We treat teaching Agents as a high priority because it improves the quality of their work and makes our lives gradually easier. This means creating the review summary files (through REPEX) and asking the Agent to update them with a summary of their learnings or specific points after each task.

After a while, these files get big and we ask the Agent to summarize them or do it manually.

7. Beware of Fly-By-Wire code

Fly-by-wire (FBW) systems enable the control of aerodynamically unstable aircraft by using computers to continuously make micro-adjustments to control surfaces, stabilizing the plane automatically. In other words, a pilot cannot keep a modern fighter jet airborne without the onboard computer.

The same can happen if you let Agents run amok on your code.
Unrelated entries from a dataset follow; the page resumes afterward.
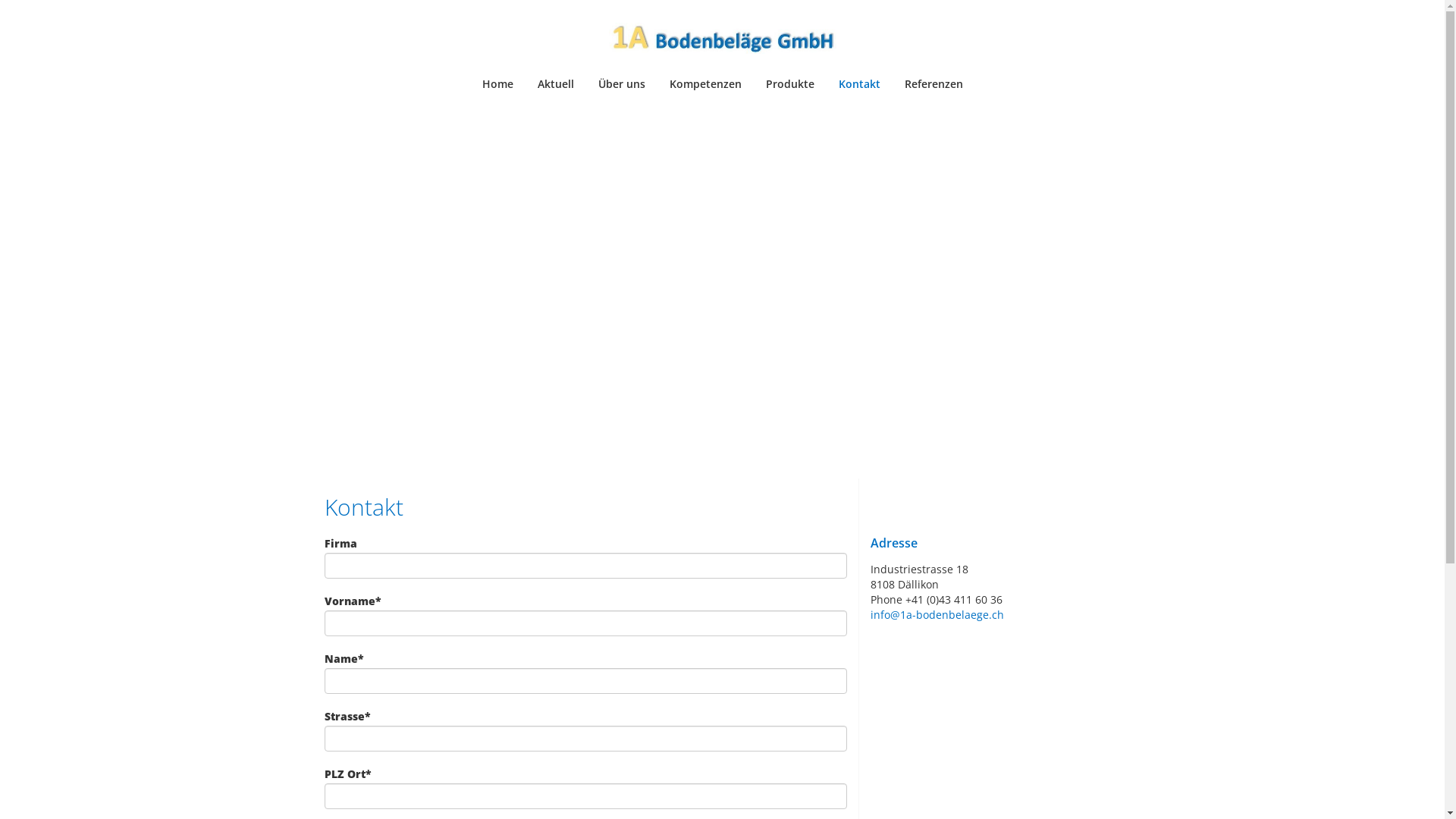
Home Element type: text (497, 84)
Produkte Element type: text (789, 84)
info@1a-bodenbelaege.ch Element type: text (937, 614)
Kompetenzen Element type: text (704, 84)
Referenzen Element type: text (932, 84)
Aktuell Element type: text (554, 84)
Kontakt Element type: text (859, 84)
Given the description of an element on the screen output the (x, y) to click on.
Agents have a tendency to use brute force for most tasks. If they can code their way out of a problem they will, instead of actual design or problem solving. In this manner, they are not too dissimilar to junior developers, and that’s not always a fault. It can be an asset, for example, when it comes to writing tests or trying the same thing with different approaches multiple times (see point 8). However, being mindful of this tendency is important and should be constantly controlled, otherwise you will end up with code that is fly-by-wire code.

8. Running Parallel Experiments

Agents are fast but can make mistakes. This means you can get them to do the same thing multiple times from different angles or with slight variations. We use git worktrees to spin up multiple coding environments and run experiments in parallel. Often you will see that an Agent does one part of the job better and lacks in another part, even with the same context and prompt. You can use this to improve the overall outcome by feeding the findings or techniques of one Agent into another one, finally making one the winner.

9. Using multiple Agents to avoid diversions

Sometimes when an Agent is in the middle of work, you realize the goal will be achieved better by making more fundamental refactoring to the code. In cases like this, we usually stop the Agent (keep the context) and either do the refactoring manually or use another Agent to work on the refactoring. Once the refactoring is done, we tell the first Agent to continue its work, using the changes that were made while it was paused. Using the original Agent to do the refactoring almost always increases the context and distracts the Agent from being efficient and causes a lot of diversions.

10. Be in charge of compacting

With the limitations on context window size, Agent will need to compact (summarize) the context when they reach the limit. While Agents are getting better at this summarization, we have found that the quality of their work can drop after they have summarized their context, if the nature of the work before and after the compacting is the same. For example, if your Agent needs to compact the context between doing the same refactoring on two parts of the code, you might want to pay more attention to its work after the summarization. This is why we usually try to be do the compacting manually and that a natural point when the work has reached a milestone that can be summarized. Better still, you might want to update the CLAUDE.md or README.md file at this point to benefit from the learnings that have happened until this point (see point 6 above).

Summary

We consider our experiments with coding Agents early and a work in progress. It is quite possible that we have gotten some of these points wrong and will change or abandon some of the practices we have recommended here. This could be due to us gaining more experience or the Agents getting better over time; most probably both. However, we are keen to hear what you think about these points and how you use Agents for your coding tasks.